- PASSAGE FOR REVIEW -
Illustrative examples of crossplots, raw logs, answer plots, and tables of results, for example net pay summaries, are commonly included. Equations should be used only to explain a concept - the complete computer code is not required. Copies of all depth plots are usually delivered with the report as separate electronic images. Tables are also delivered separately as electronic spreadsheets.
Tables of results and graphs are usually copied to the text document. These should be embedded near the appropriate text, if possible. Large tables may appear at the end of the report.
A typical petrophysics report contains some or all of the following topivs:
1. Introduction or Executive Summary: this should include who the job was done for, the overall objective of the project, names and locations of wells and zones of interest, and a brief geological / mineralogical description of the zones of interest.
2. Data Available; describe log types and ages, core, XRD, petrography, sample descriptions, perforation and test intervals, production histories; comment on quality of each and especially what was missing that could have been useful.
3. Analysis Method; in words, explain the individual method used to calculate shale volume, porosity, lithology, water resistivity, water saturation, permeability, and net pay; describe how parameters were selected, and how well log analysis results match core and lab data; keep equations to a bare minimum. In unconventional reservoirs, describe what factors about the reservoir are unconventional and describe how additional parameters such as TOC weight fraction and kerogen volume were calculated. If mechanical properties were calculated, describe the log reconstruction method, list the basic properties that were derived, and the presence of any lab data that might be used for calibration.

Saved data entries

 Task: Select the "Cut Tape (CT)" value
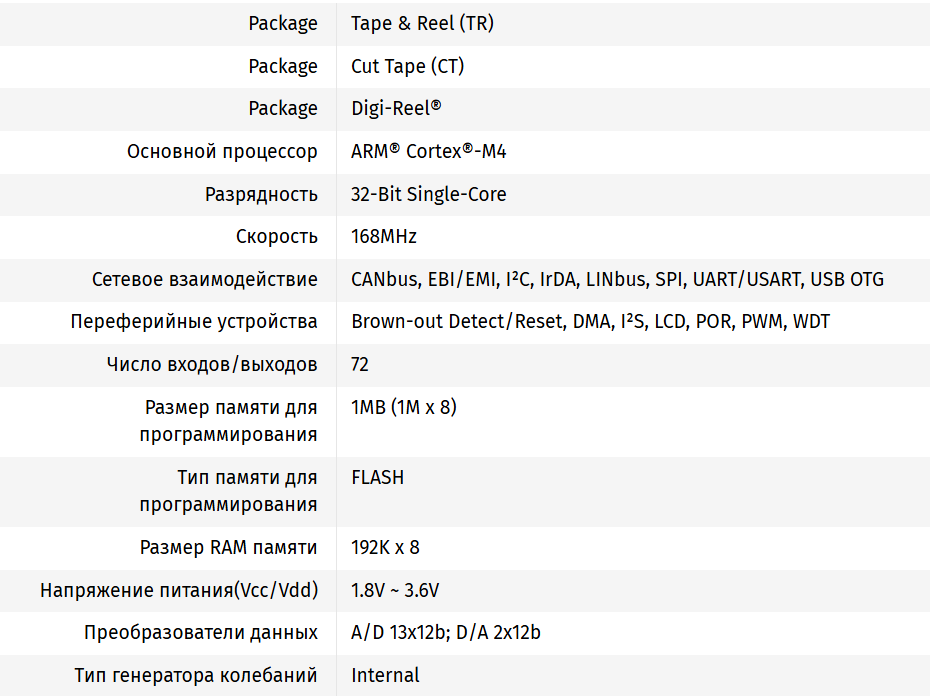(x=407, y=66)
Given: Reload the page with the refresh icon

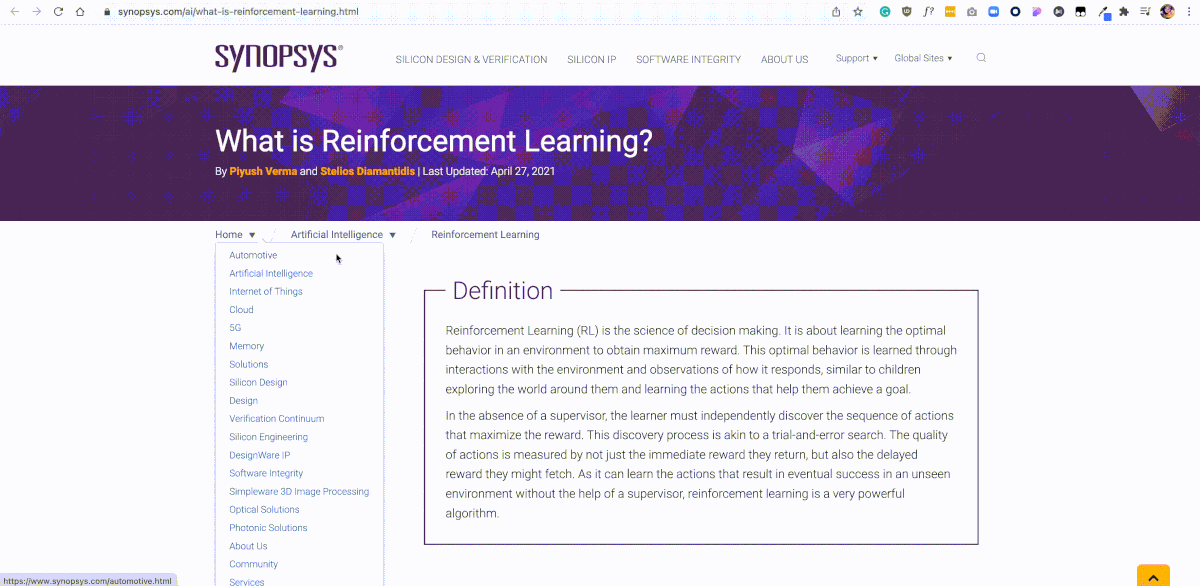Looking at the screenshot, I should pyautogui.click(x=58, y=11).
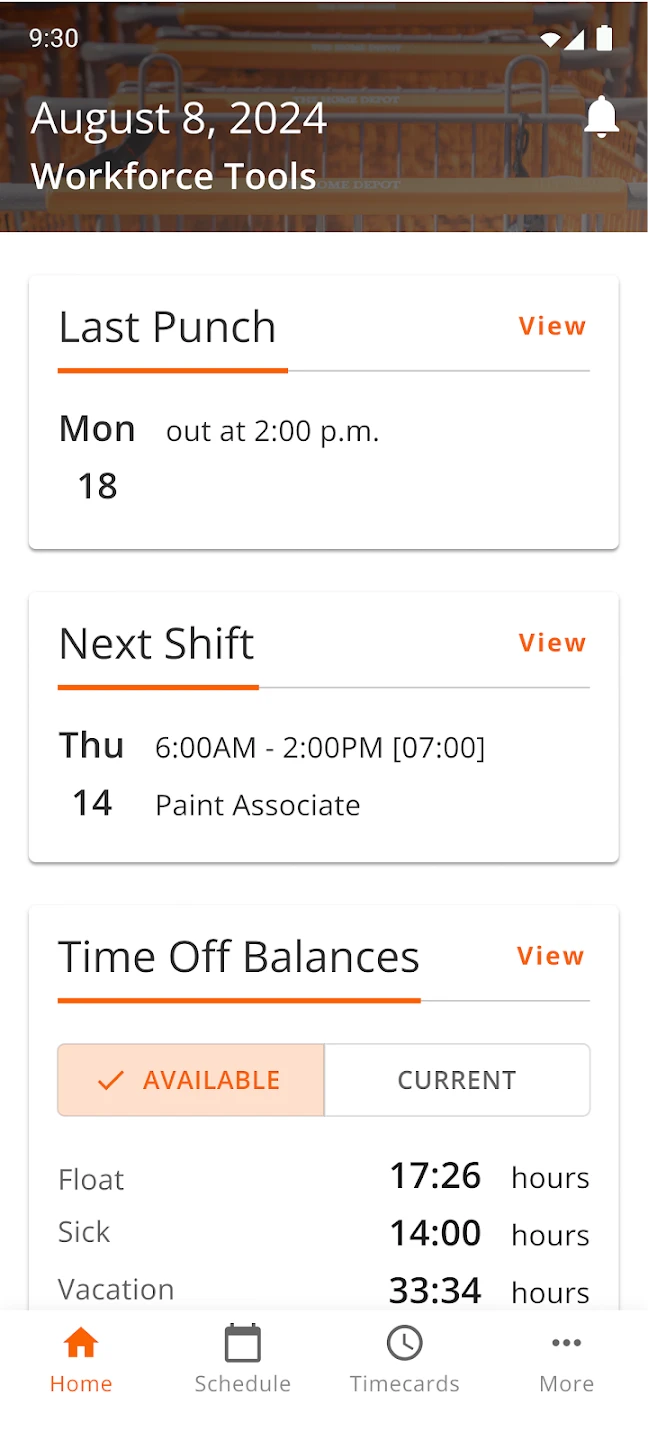Viewport: 648px width, 1440px height.
Task: View Next Shift details
Action: pos(552,643)
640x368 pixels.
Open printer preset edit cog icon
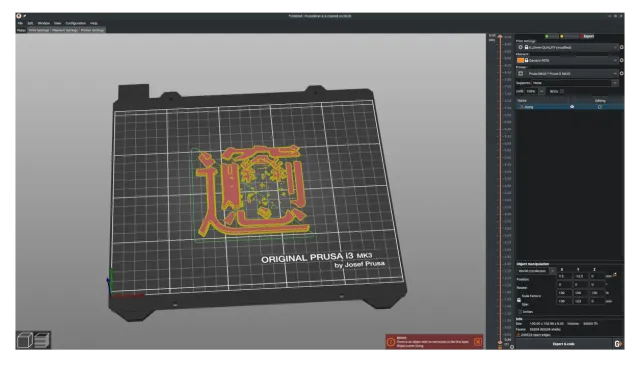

- ACTIVITIES -
1. Decide whether each statement agrees with the passage on petrophysics reports, answering yes or no and quoting the deciding words: (a) The report must include the complete computer code. (b) Large tables may be placed at the end of the report. (c) The Analysis Method section should keep equations to a bare minimum.
2. From the passage on petrophysics reports, copy word for word the part that starts with the words "Tables of results and" and ends with "have been useful.".

- RESULTS OF THE EXERCISE -
1.
(a) No: "the complete computer code is not required"
(b) Yes: "Large tables may appear at the end of the report."
(c) Yes: "keep equations to a bare minimum"

2.
Tables of results and graphs are usually copied to the text document. These should be embedded near the appropriate text, if possible. Large tables may appear at the end of the report.
A typical petrophysics report contains some or all of the following topivs:
1. Introduction or Executive Summary: this should include who the job was done for, the overall objective of the project, names and locations of wells and zones of interest, and a brief geological / mineralogical description of the zones of interest.
2. Data Available; describe log types and ages, core, XRD, petrography, sample descriptions, perforation and test intervals, production histories; comment on quality of each and especially what was missing that could have been useful.